地方の交通網の深刻さは、四国だけではありません。JR北海道も同様な問題を抱えています。私の田舎の路線維持も、以前から問題になっています。高速道路が整備されるに従って鉄道利用者が減ってくる。そこに人口減少と高齢化が追い打ちをかける。一方で都市部は、高速道路の渋滞緩和のために、鉄道の新設と延長が政治マターになる。国土の強靭化政策とやらが取り沙汰されていますが、総合的な視点からの真面目な議論が見えてきません。地方創生とはいったいなんなんでしょうか。

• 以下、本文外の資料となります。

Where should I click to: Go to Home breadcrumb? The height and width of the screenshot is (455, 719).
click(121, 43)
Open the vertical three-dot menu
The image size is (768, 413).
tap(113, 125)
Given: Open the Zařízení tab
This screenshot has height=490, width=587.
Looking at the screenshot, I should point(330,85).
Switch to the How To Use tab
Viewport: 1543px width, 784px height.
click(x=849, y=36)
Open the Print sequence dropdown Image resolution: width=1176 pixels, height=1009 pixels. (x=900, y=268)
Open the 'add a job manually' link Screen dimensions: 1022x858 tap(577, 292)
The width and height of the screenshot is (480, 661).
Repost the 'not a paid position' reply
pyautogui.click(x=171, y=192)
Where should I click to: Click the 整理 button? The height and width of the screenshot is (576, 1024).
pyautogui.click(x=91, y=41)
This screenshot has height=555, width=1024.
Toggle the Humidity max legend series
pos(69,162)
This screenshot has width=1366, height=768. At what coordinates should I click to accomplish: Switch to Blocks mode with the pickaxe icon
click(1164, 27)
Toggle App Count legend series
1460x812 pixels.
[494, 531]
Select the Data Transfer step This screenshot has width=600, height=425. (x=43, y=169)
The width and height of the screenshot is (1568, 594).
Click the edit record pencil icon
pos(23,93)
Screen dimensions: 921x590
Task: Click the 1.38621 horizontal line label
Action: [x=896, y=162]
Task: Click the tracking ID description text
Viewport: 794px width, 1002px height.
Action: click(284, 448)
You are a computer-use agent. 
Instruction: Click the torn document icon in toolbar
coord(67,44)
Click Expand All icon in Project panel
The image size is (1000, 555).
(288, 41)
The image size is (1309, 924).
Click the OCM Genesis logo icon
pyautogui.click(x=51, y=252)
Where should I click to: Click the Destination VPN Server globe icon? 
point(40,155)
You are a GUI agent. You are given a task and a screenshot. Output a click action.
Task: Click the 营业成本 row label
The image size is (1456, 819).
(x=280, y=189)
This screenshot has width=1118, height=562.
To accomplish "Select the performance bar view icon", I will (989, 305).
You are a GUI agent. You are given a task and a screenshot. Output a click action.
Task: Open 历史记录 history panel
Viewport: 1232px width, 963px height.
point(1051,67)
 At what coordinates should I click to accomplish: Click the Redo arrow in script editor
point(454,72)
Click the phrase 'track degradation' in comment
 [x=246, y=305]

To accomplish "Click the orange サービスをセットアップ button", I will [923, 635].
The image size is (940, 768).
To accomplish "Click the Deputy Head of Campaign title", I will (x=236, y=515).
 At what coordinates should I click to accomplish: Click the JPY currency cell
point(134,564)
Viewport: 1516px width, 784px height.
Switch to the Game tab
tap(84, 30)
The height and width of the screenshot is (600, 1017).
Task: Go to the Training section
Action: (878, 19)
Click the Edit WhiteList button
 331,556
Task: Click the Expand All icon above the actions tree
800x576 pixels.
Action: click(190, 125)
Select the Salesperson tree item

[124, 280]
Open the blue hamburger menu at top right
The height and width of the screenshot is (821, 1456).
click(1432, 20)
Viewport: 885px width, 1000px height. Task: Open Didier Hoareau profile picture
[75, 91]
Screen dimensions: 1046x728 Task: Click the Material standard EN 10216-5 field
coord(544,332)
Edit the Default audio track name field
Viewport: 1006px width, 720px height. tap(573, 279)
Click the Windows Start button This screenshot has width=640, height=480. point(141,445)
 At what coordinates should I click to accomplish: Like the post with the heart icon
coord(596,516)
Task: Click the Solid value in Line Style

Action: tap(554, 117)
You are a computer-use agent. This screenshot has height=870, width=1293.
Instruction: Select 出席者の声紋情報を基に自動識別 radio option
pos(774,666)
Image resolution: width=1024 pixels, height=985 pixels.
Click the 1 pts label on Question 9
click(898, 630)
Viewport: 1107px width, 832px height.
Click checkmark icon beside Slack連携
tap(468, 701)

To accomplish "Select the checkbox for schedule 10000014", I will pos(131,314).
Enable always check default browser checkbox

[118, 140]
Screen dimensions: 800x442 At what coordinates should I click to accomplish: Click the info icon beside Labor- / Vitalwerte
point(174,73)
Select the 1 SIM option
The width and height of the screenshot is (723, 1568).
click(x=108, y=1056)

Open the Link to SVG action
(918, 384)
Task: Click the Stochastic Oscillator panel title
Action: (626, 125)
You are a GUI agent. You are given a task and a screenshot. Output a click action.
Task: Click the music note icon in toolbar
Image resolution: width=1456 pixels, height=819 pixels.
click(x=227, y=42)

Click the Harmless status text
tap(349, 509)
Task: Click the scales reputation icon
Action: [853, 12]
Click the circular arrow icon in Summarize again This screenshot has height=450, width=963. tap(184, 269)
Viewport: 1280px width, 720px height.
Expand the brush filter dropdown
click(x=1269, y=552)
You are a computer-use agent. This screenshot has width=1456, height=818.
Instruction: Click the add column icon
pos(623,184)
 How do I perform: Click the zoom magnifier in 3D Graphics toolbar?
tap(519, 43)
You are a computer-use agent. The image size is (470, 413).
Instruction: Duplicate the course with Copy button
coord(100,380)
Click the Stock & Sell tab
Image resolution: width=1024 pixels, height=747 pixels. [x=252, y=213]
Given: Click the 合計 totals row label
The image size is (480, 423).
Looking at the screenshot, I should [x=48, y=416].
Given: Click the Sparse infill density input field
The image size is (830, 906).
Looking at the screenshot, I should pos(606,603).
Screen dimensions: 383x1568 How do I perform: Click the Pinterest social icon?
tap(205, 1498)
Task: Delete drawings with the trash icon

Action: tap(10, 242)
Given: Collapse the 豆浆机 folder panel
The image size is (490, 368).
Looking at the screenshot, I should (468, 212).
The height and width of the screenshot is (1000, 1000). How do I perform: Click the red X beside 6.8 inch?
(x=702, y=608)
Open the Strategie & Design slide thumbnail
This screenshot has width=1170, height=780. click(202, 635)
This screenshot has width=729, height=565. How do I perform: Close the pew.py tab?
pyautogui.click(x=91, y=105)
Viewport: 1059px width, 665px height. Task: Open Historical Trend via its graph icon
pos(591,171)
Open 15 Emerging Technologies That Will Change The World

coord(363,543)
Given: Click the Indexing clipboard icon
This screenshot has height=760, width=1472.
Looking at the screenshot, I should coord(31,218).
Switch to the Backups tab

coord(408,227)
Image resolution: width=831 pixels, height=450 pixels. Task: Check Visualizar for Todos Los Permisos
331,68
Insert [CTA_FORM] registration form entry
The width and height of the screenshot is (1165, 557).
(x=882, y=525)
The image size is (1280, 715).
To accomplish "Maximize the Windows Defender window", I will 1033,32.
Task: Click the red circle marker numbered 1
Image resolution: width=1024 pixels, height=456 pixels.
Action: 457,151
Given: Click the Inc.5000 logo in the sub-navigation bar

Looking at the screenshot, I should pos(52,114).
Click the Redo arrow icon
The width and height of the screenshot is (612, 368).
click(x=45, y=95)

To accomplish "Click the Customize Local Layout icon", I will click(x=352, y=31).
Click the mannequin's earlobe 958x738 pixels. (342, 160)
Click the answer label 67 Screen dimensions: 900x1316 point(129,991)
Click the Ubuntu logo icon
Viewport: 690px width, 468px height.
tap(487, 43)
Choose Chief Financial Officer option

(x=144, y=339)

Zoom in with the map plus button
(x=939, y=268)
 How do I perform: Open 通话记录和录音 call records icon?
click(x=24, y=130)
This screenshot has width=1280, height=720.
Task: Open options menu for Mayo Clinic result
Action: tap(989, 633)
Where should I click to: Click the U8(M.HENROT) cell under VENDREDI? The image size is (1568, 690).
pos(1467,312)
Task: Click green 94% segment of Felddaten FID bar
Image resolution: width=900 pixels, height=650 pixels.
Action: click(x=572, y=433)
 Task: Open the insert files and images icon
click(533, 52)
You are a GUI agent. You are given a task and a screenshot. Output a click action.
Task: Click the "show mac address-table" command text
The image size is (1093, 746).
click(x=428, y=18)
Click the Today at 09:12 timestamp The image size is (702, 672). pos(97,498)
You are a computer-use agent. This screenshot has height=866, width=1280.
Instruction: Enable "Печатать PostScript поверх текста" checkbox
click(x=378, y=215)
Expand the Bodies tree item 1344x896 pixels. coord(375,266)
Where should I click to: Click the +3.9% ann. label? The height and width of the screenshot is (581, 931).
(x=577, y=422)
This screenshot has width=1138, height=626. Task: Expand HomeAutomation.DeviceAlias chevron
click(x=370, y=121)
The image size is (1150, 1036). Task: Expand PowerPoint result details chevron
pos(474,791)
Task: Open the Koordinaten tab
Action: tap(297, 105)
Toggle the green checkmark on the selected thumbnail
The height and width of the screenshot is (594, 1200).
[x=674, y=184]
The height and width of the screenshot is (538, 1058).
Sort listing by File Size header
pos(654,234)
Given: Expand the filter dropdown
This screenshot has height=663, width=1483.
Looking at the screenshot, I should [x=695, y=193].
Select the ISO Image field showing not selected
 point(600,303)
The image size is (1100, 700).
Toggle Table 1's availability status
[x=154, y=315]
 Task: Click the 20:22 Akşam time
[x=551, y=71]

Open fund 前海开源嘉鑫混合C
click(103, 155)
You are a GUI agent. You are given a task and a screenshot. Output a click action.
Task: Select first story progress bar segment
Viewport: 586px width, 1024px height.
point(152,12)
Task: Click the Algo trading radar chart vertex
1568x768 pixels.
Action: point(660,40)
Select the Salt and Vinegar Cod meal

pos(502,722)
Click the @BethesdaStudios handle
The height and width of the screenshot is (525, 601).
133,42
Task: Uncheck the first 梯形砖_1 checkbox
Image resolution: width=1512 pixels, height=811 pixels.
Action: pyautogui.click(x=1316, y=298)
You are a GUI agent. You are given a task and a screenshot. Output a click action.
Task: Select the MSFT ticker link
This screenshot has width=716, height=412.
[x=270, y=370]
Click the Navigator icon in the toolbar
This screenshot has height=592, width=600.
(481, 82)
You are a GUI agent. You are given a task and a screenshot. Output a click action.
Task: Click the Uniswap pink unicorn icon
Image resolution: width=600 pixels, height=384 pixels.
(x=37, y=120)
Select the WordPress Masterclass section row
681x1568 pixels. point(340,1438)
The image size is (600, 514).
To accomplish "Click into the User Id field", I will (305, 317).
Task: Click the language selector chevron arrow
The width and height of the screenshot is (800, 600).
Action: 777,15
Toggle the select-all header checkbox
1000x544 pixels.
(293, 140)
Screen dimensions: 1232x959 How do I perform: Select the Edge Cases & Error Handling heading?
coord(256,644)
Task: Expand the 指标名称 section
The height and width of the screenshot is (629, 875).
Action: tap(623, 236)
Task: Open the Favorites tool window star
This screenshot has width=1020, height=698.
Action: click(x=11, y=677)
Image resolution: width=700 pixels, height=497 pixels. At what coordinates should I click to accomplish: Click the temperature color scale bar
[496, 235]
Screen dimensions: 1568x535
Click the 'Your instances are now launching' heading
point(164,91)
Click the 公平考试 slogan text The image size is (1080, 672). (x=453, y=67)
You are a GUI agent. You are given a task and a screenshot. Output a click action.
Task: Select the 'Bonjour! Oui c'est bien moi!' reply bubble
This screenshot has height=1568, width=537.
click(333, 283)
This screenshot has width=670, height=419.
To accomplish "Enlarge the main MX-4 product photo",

子どもの頃は、蒸気機関車が走っていました。夜の9時前になると、その日最後の機関車が悲しげな汽笛を鳴らして静かな山あいを走り、もう寝る時間であること教えてくれました。小学生の時には、友達とトンネルの中を歩いていて、急に迫ってきた機関車に追い立てられるように逃げ走ったこともありました。あとでずいぶん叱られました(笑)。
それがいつの間にかディーゼルカーに代わり、急行列車も走るようになりましたが、その後、朝夕の高校生の乗り降り以外の時間は利用者も目立って少なくなり、ワンマンカーに代わりました。そして無人駅も登場してきました。当時の国鉄もめいっぱい合理化をしてきましたが、事態は悪化する一方でした。 昨年、法要のために帰省した際も、ちょうど台風が迫っていることもありましたが、帰りの列車に乗ったのは私たちの親族4人だけでした。たった4人のために列車1台が動いていることに後ろめたささえ感じたものでした。かつては、大勢の児童が列車に乗って修学旅行に行った時代がありました。いつも駅前は賑やかでした。でも今はひっそりとしています。
室戸岬や足摺岬から太平洋を眺めていると、海の向こうに明るい未来を予感させます。同じように、山間地の人びとは駅頭に立って未知の世界に思いを馳せました。夏の終わり頃、線路の端にひっそりと花咲く月見草がまだ見ぬ世界へと誘うように..........。
きょうのブログは少しだけ深刻な内容になってしまいましたが、目の前の現実にきちんと向き合うことが求められています。歪になった国土の在り様が問われているような気がいたします。